In the part of the listing that opens with the line containing "Given: Click the horizontal" and closes with the line containing "[x=38, y=110]", swap "flask" for "beaker" and leave everything else unchanged. Give back only those lines.
----
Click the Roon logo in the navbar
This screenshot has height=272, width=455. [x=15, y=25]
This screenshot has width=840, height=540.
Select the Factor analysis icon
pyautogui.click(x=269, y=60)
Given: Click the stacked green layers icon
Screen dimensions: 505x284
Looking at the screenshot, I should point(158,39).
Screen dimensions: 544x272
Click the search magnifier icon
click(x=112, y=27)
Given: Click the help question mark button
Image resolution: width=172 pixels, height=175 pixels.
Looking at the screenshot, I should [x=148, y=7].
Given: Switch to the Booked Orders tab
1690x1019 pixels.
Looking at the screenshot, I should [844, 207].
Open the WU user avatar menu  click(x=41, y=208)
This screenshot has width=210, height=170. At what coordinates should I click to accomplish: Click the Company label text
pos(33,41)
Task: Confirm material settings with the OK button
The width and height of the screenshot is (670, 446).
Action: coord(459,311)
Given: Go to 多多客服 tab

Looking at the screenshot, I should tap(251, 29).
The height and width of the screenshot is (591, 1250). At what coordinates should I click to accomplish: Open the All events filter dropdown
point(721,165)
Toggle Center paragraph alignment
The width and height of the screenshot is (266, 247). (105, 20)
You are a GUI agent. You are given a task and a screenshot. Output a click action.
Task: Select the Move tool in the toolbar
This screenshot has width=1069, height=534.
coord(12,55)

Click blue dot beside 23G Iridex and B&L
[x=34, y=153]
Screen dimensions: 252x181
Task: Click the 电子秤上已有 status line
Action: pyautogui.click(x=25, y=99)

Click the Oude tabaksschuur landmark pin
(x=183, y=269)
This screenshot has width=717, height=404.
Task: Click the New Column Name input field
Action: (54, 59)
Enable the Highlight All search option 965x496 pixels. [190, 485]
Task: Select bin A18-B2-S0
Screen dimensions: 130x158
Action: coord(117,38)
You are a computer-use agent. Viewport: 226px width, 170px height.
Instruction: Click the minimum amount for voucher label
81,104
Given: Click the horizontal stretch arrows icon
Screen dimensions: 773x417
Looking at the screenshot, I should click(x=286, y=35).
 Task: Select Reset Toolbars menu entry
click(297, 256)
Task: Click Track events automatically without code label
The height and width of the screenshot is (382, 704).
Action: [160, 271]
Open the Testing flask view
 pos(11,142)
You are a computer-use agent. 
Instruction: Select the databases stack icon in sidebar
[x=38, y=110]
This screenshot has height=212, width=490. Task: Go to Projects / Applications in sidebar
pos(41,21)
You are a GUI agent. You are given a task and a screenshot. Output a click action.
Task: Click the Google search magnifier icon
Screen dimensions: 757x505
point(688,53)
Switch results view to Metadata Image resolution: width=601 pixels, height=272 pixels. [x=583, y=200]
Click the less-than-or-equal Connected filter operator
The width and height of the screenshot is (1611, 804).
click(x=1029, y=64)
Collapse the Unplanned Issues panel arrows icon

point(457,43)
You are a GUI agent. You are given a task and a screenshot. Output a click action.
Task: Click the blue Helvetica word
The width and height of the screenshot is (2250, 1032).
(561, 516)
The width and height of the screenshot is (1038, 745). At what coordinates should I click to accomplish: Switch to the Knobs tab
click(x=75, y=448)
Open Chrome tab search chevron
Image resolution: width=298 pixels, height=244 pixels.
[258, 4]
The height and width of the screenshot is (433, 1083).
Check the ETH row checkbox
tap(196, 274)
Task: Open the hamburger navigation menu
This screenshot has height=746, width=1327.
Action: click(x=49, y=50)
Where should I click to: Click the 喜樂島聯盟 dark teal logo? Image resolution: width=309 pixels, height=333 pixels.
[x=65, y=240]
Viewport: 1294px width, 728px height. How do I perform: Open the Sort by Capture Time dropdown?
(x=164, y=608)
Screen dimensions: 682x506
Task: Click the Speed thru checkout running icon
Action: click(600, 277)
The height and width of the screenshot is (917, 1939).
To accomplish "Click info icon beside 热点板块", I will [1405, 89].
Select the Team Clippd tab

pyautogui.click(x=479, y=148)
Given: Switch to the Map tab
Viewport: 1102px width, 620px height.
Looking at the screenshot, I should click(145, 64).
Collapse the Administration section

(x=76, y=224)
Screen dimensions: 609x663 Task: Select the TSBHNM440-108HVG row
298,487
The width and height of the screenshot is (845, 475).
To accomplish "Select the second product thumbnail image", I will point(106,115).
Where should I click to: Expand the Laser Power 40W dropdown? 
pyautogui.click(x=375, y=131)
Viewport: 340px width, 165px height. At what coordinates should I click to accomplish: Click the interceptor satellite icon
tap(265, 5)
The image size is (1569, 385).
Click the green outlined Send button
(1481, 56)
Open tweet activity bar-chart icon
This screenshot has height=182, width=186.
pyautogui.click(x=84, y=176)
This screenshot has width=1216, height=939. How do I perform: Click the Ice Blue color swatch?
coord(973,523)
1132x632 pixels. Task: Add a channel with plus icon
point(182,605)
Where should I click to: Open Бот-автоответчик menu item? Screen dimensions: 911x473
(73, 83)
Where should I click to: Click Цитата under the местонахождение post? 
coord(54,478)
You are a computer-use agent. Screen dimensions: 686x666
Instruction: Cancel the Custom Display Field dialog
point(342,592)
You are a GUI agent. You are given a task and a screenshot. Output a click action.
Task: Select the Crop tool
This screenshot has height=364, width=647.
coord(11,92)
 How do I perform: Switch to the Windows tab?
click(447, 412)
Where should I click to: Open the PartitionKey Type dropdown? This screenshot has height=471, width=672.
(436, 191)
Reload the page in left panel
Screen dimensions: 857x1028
----
### Task result
Given: Click the horizontal stretch arrows icon
Screen dimensions: 773x417
Looking at the screenshot, I should click(x=286, y=35).
 Task: Select Reset Toolbars menu entry
click(297, 256)
Task: Click Track events automatically without code label
The height and width of the screenshot is (382, 704).
Action: [160, 271]
Open the Testing beaker view
 pos(11,142)
You are a computer-use agent. 
Instruction: Select the databases stack icon in sidebar
[x=38, y=110]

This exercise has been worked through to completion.